Riding transitions sounds a bit complicated but transitions are simply changes in gait or changes of speed within a gait. Unless your horse never moves, you will at some point, be riding a transition whether you know it or not. While the meaning of a transition is simple, the execution of a smooth, controlled transition may not be so straight-forward. Like all riding skills, it takes practice.
What Are the Transitions?
Increasing your pace, whether going from one gait to another or to a faster pace within a gait is an upward transition.
Simple upwards transitions are:
- Halt to walk
- Walk to trot/jog
- Trot/jog to canter/lope
- Walk to canter/lope
- Halt to trot/jog
- Halt to canter/lope
Decreasing your pace in any way is a downward transition.
Simple downward transitions are:
- Walk to halt
- Trot/jog to halt
- Canter/lope to halt
- Trot/jog to walk
- Canter/lope to walk
- Canter/lope to trot/jog
- Rein back to halt
But transitions aren't always about changing gaits.
Transitions within gaits may be:
- medium walk to extended walk
- medium walk to collected walk
- collected walk to extended walk
- medium walk to collected trot
- extended trot to collected walk
- collected canter to extended canter
- extended canter to collected canter
- collected canter to hand gallop etc...
So there are transitions between gaits and within gaits.
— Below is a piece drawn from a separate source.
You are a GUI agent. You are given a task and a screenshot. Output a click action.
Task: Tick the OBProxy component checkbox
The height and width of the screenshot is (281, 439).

The gaits listed here don't include gaits like pace, single foot, tölt and other footfall patterns done by gaited breeds like Tennessee Walking Horses, Icelandic Horses, and others. Adding in those gaits would add to the list of possible transitions considerably! All of these transitions have one thing in common--they should be performed smoothly and obediently by the horse.
When Are Transitions Used?
Transitions can be used to increase or decrease speed, and to keep the horse paying attention to the rider. A horse that is feeling a little energetic can be helped to focus on frequent changes of transitions. A horse that is being a bit lazy can be motivated by working through transitions. However, unless the transitions are executed smoothly and the horse is obedient, a horse can easily become frazzled if the transitions come too fast or aren't cued for properly.
Why Are Smooth Transitions Important?
While transitions are the most marked aspect of dressage tests and western equitation and are something the judge looks for in the show ring, they are also important for any horse. Learning to cue properly and teaching your horse to do smooth transitions is important for a number of reasons. In fact, smooth transitions may be one of the most important things you can teach your horse because they indicate the level of obedience your horse has to your aids.
Bumpy, running-style upwards transitions are uncomfortable for horse and rider and the rider relinquishes control when allowing a horse to 'run' up to the next gait. Uncontrolled downwards transitions are unbalanced and don't prepare the horse and rider for times when the downward transition really counts, like when you need to come to a rapid halt. A horse that is balanced through transitions is not only a more comfortable ride, it will be a safer ride as well.
How Do You Get Smooth Transitions?
Like many aspects of riding, getting a smooth transition requires developing 'feel'. To learn how to apply the correct aids for upwards and downwards transitions, it's best to work with a coach, who can identify any riding habits and tendencies that might hinder your horse from learning or executing smooth transitions. What you may learn might look something like this:
For upwards transitions, such as walk to trot you will need to be sitting balanced. Use your mind to envision exactly what you want to do—have your horse smoothly trot on, without falling forward into the bit, getting fussy, or slumping along. Gather your reins so you have a bit more feel on the bit. Drive the horse forward with your seat and legs. Exhale as you give the cue.
For downwards transitions sit into the seat, use your legs to help the horse step under itself as it slows, using its hindquarters so it doesn't fall forward, while you use the rein aid to slow the front end of the horse down.
Of course, when you are actually doing a transition, there is a lot more going on than what can be described in a few sentences, and that's why a good coach is essential. Also essential is practice. You probably won't influence your horse to do a smooth transition the first time you try. Like learning any new skill, you and your horse will need lots of practice.